If I had to describe myself in one word reader, the word would be restless. It's an irritating word. It niggles at you. You struggle for calm, breathe in, breathe out. How many times more before you can stop? Stroke the dog's fur over and over till he gets up and walks away. Do a hundred jumping jacks. Stop at 62 and feel like a failure. The phone rang, what were you supposed to do? Read three things at the same time, as the scolding in your head grows louder and louder. Write. Temporary relief.
I've been struggling all week for calm. For a plan and a routine. I invent excuses not to follow either. I make lists and cast them aside. They grow longer, the words larger, redder, screaming at me, apoplectic. I escape into the company of other people. In caring about them I can safely forget about me. But they do not understand. How could they? They have their lists too, although perhaps their lists don't yell at them in angry red words.
The words are subsiding now, tapering. They do not like being complained about. A few are fading away- they aren't important. Not right now, anyway. The words on top are darkening, deepening to oxblood and then black. That is how a branding by fire looks, no? Seared into flesh and memory.
I must go.





Friday, September 4, 2015

It's one of those slow, hot days. The kind of day when rising from a chair is sticky and requires considering and the dog pants listlessly. The washing machine is as energetic as ever, its mechanical whine sounds admonitory: "If I can spin, so can you." So spin we do, about our everyday tasks, scattering, then coming together, over desultory conversations and cups of too-hot tea.
I want to buy an orange dress, the colour of a setting sun. A few years ago, I would have phrased that differently. I need an orange dress, I would have said. After all, I didn't own a dress in that colour. The void in my wardrobe constituted a need. I have learnt better since.
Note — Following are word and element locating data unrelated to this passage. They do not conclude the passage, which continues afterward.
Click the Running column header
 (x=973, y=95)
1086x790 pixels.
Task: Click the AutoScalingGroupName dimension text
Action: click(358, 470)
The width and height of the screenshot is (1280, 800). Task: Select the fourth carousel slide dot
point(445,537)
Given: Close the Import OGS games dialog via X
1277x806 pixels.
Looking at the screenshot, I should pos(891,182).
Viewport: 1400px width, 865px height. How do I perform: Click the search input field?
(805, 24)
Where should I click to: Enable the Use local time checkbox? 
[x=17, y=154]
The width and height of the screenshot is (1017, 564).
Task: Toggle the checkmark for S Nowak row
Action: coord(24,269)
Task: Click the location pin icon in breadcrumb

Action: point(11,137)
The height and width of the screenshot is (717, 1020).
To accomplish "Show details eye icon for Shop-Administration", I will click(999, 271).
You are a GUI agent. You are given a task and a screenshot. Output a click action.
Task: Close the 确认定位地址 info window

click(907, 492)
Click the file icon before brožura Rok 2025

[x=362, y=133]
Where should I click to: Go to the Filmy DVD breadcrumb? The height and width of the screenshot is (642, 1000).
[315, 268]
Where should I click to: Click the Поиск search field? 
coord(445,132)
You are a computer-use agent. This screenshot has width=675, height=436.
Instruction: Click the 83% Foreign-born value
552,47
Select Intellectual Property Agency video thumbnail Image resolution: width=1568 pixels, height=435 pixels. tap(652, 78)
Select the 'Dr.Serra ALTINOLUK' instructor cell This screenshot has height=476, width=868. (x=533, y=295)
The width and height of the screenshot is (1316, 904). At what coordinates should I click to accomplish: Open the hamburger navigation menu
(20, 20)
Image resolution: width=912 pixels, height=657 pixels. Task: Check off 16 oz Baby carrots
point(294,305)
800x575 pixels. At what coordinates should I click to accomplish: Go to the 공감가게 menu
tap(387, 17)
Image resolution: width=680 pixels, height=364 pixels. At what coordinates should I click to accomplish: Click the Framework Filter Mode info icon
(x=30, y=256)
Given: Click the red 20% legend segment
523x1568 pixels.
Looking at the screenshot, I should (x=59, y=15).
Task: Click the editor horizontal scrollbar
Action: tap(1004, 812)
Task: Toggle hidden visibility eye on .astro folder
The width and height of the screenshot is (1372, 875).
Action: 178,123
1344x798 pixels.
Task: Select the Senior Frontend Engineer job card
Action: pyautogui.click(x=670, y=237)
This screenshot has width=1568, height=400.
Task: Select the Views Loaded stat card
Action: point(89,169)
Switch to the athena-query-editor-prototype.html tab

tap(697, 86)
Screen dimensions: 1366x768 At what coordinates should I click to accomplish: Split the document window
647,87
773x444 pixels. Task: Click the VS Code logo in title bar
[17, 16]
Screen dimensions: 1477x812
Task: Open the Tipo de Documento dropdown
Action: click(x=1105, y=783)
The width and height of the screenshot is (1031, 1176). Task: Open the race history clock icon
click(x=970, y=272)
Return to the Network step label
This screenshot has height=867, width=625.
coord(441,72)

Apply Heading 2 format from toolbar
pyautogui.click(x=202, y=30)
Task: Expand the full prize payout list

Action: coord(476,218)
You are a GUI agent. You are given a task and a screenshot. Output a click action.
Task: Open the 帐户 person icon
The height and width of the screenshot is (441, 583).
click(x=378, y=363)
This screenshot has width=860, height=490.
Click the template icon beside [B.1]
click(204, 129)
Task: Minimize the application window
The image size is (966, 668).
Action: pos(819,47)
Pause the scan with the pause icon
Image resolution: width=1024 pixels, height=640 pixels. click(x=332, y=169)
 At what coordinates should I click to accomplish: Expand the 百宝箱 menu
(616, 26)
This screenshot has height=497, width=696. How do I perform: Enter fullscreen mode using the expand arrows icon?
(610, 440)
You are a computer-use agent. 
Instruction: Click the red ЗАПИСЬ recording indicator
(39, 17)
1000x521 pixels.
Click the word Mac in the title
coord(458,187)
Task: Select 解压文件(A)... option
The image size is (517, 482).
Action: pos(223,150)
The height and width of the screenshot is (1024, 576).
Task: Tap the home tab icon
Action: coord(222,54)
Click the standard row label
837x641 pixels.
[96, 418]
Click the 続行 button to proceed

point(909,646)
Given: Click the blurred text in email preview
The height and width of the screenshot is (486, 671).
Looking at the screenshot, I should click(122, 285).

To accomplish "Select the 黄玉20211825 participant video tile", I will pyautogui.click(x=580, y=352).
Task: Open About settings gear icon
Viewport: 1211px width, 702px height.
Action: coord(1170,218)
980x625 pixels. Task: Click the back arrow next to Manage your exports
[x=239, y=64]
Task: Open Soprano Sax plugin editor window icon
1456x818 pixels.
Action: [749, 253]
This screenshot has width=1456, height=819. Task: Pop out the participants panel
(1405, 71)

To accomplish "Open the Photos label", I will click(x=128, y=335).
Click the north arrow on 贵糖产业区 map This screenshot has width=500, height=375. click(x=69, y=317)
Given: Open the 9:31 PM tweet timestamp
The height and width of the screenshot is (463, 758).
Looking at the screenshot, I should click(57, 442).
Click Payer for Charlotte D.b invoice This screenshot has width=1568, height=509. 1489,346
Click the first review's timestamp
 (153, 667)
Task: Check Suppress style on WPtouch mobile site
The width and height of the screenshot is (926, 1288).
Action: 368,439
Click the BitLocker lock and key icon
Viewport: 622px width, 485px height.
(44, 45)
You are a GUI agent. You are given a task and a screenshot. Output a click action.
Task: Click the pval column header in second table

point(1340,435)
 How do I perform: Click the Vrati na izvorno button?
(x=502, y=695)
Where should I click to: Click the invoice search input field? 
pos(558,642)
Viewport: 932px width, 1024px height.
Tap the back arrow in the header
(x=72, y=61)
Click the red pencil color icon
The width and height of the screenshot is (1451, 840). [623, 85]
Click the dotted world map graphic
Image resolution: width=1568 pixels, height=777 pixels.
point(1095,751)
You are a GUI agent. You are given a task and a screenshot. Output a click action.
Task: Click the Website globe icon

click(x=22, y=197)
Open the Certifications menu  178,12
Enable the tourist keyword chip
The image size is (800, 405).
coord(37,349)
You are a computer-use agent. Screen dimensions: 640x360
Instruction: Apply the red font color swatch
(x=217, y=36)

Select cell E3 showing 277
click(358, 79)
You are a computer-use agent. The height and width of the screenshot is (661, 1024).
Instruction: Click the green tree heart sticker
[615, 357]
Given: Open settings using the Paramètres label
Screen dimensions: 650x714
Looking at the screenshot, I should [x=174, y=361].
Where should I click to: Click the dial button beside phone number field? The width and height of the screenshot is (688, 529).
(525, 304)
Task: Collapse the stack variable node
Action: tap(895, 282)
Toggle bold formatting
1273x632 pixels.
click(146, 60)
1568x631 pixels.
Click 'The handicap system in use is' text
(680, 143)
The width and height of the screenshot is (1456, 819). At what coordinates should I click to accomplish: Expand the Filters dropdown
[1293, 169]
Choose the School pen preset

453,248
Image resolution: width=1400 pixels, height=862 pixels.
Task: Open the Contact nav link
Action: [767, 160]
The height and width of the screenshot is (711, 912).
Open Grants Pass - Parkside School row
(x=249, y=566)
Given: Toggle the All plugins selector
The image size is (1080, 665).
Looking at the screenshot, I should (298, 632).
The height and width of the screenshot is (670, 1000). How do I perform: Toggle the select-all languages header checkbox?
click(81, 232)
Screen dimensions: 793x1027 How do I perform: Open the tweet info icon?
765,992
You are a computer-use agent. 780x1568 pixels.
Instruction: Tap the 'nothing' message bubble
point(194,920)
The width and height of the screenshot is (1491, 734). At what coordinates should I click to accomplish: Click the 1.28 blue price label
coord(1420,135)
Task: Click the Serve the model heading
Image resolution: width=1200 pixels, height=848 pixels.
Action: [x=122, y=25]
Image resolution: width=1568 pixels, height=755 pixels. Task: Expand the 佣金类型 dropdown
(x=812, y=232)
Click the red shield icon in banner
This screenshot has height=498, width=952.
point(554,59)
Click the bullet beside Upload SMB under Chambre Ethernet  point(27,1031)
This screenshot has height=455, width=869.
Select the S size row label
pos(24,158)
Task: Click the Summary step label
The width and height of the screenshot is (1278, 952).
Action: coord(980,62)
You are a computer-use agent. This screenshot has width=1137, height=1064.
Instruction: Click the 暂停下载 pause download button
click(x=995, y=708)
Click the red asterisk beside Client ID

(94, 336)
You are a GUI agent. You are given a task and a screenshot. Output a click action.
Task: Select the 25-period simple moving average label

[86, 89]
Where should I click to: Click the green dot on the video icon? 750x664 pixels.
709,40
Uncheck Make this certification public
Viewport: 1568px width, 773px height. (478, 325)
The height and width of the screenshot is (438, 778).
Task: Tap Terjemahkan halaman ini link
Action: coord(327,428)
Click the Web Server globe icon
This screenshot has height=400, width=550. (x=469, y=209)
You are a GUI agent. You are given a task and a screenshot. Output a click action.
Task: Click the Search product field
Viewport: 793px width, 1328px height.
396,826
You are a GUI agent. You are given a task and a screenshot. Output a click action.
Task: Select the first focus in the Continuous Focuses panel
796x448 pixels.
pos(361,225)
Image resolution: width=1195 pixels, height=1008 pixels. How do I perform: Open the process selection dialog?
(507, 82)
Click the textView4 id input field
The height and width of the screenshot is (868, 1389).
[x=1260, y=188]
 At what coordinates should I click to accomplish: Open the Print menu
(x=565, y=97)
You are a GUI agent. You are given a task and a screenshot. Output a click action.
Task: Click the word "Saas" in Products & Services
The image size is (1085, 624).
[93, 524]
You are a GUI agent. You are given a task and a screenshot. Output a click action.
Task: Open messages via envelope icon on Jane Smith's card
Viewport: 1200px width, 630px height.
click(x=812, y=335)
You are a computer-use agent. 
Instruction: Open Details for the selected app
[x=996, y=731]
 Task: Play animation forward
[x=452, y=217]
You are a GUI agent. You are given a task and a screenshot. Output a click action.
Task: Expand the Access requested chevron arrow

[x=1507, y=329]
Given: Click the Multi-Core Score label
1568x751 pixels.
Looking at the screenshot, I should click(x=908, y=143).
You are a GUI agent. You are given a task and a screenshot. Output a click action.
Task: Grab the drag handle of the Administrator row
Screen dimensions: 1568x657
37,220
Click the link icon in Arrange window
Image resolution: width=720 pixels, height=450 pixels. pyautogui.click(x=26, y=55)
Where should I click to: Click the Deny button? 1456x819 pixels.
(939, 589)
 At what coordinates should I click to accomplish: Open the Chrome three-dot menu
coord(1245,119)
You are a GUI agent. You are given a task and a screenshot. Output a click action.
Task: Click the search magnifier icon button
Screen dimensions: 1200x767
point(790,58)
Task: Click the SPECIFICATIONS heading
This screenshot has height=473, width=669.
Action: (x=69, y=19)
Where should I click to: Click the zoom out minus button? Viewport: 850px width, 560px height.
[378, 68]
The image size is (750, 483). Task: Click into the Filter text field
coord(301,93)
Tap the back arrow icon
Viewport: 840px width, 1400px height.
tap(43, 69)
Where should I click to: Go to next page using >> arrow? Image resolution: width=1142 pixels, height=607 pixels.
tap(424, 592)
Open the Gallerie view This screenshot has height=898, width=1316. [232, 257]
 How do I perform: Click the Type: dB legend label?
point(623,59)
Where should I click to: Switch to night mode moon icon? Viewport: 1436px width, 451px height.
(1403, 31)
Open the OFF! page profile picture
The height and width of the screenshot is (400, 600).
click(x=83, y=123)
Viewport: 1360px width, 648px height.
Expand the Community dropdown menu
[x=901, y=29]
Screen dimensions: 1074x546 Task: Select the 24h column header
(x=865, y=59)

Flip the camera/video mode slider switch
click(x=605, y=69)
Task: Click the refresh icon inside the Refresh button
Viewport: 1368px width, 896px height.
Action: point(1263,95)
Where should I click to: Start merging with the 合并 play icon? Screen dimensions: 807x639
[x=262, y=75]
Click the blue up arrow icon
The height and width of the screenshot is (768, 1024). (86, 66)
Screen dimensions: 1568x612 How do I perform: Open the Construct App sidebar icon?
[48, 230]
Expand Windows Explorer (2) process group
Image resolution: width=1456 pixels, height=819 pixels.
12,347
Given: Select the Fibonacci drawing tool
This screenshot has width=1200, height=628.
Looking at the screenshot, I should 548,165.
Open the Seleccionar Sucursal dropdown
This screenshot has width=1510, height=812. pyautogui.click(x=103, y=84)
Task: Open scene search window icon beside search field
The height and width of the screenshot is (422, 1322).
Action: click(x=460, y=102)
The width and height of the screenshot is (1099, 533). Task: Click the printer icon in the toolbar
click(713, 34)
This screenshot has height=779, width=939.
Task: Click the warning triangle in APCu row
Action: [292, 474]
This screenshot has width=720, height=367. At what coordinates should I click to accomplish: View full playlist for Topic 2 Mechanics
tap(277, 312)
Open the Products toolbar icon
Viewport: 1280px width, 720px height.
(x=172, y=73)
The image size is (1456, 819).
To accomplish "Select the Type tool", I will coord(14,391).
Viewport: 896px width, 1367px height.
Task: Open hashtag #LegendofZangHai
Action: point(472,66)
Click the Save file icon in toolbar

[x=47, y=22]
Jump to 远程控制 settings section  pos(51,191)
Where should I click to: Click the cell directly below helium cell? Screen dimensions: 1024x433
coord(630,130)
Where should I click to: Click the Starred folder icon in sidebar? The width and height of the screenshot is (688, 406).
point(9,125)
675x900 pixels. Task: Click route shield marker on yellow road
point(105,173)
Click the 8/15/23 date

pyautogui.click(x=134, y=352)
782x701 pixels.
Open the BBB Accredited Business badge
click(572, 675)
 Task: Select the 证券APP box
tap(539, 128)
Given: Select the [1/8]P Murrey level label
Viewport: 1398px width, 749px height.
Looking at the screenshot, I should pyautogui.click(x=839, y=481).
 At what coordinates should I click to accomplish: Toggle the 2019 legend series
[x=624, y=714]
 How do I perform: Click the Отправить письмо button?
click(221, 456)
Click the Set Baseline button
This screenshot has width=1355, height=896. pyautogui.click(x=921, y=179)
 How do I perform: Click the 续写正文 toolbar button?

I do not need new dresses. I need food and clothing, yes, and love. I have a glut of all three. So my want is as desultory as my conversation today, meaningless and soon forgotten.
Reader, I've been working and baking, thinking, thinking, trying not to think. I haven't wanted to talk so much because talking crystallises thought and sometimes disproves it. I was afraid of what I might learn when I spoke.
This post, and every other post on this blog is terribly self-indulgent. Have space, will publish, after all. And the internet gives us all space and swallows our words whole. I wonder if this self-indulgence is harmless, or if it is portentous. The more we indulge the self the more it swallows us whole. And the internet is a black hole masquerading in white and colour: if it can swallow words, it can swallow selves too. We could become bodies walking the earth, carrying our souls in our pockets, in our phones. Every night, they get plugged into the walls to recharge, while our bodies sleep.